* Task to carry out
Please repeat everything from the line containing "Where should I" down through the end of the entries word for word, including both ends, and leave the pictures out of your answer.

* Given records
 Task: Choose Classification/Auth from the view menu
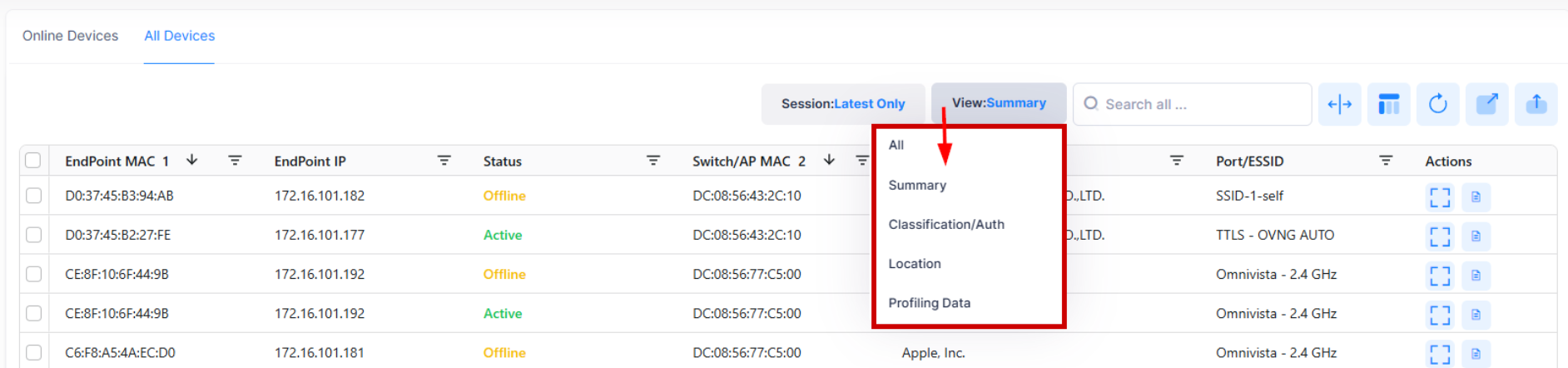946,224
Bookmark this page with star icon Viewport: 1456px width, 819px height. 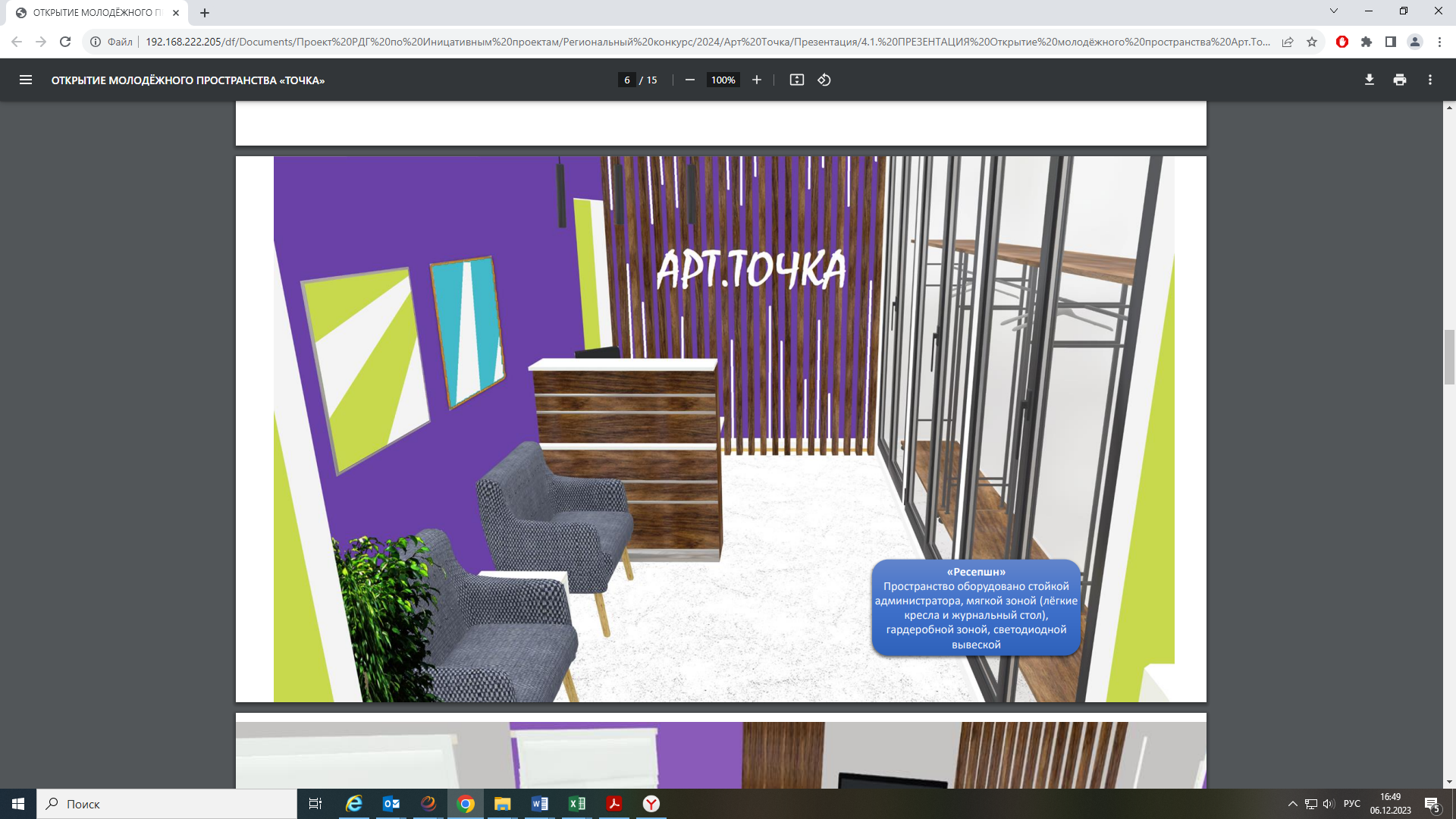point(1312,42)
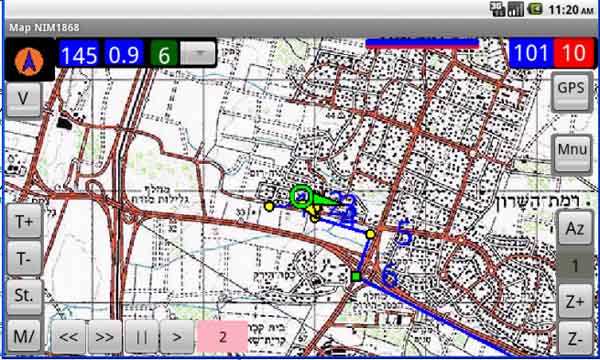
Task: Select the green square waypoint marker
Action: point(356,276)
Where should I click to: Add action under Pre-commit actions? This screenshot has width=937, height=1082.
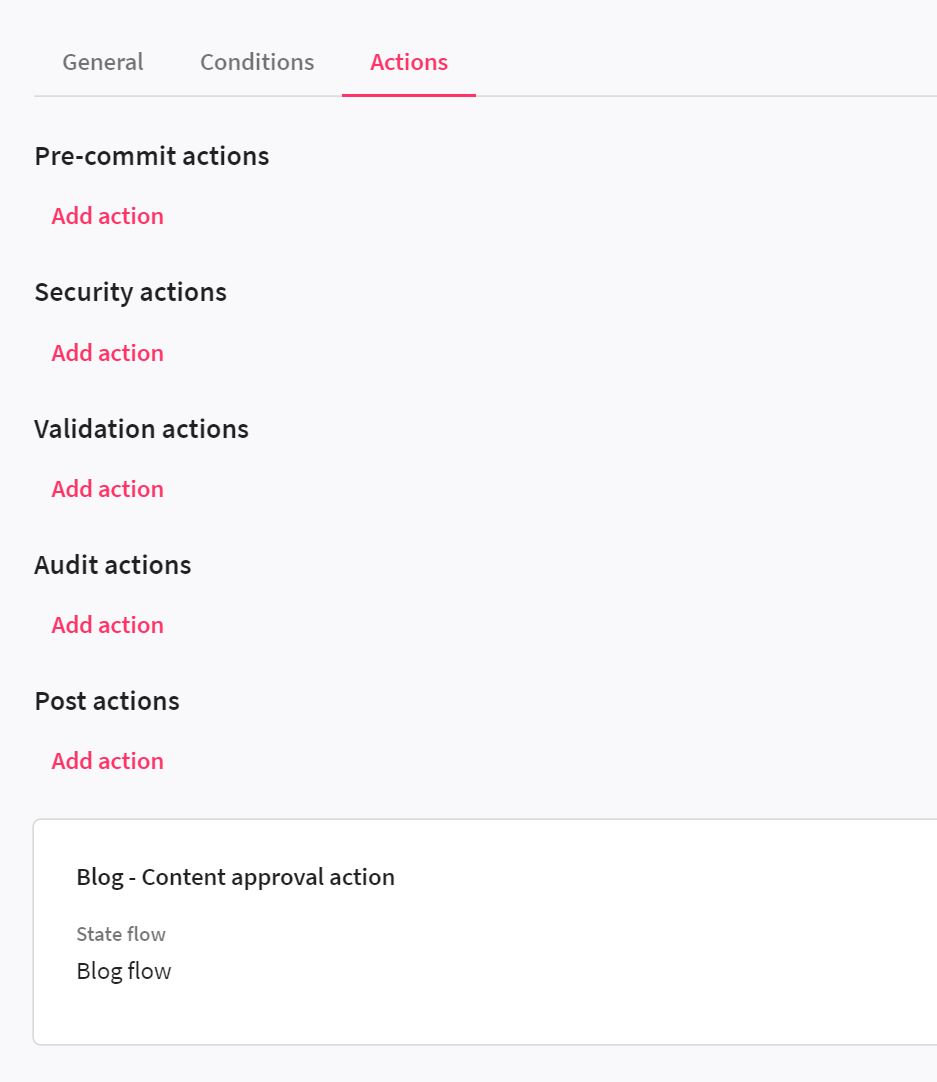[x=108, y=216]
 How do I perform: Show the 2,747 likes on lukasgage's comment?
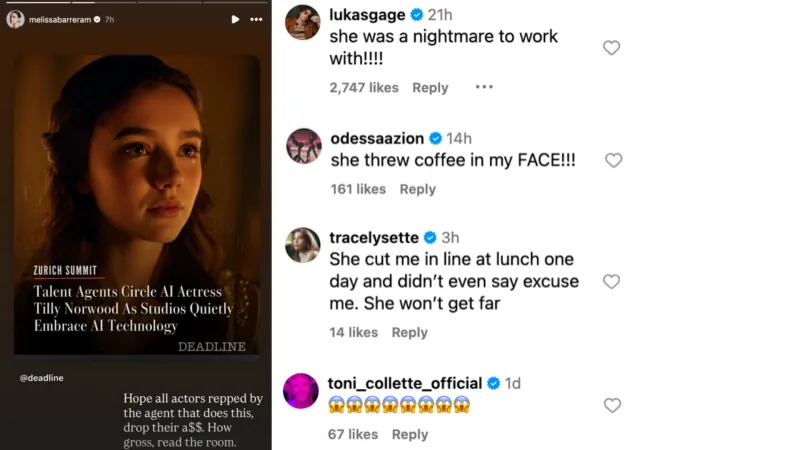point(363,88)
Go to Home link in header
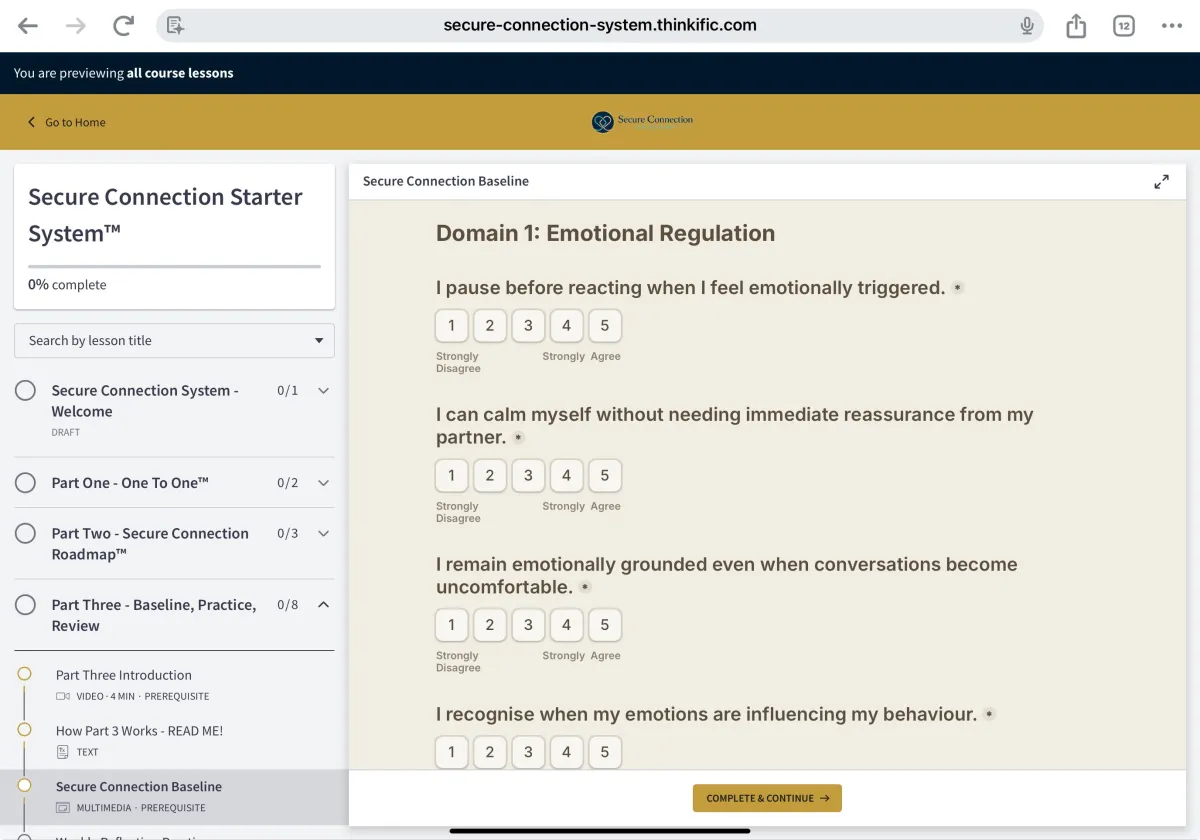The height and width of the screenshot is (840, 1200). pos(67,122)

* Solved problem
Where should I click to: Add action under Pre-commit actions? This screenshot has width=937, height=1082.
[x=108, y=216]
 How do I perform: Show the 2,747 likes on lukasgage's comment?
point(363,88)
Go to Home link in header
The height and width of the screenshot is (840, 1200). pos(67,122)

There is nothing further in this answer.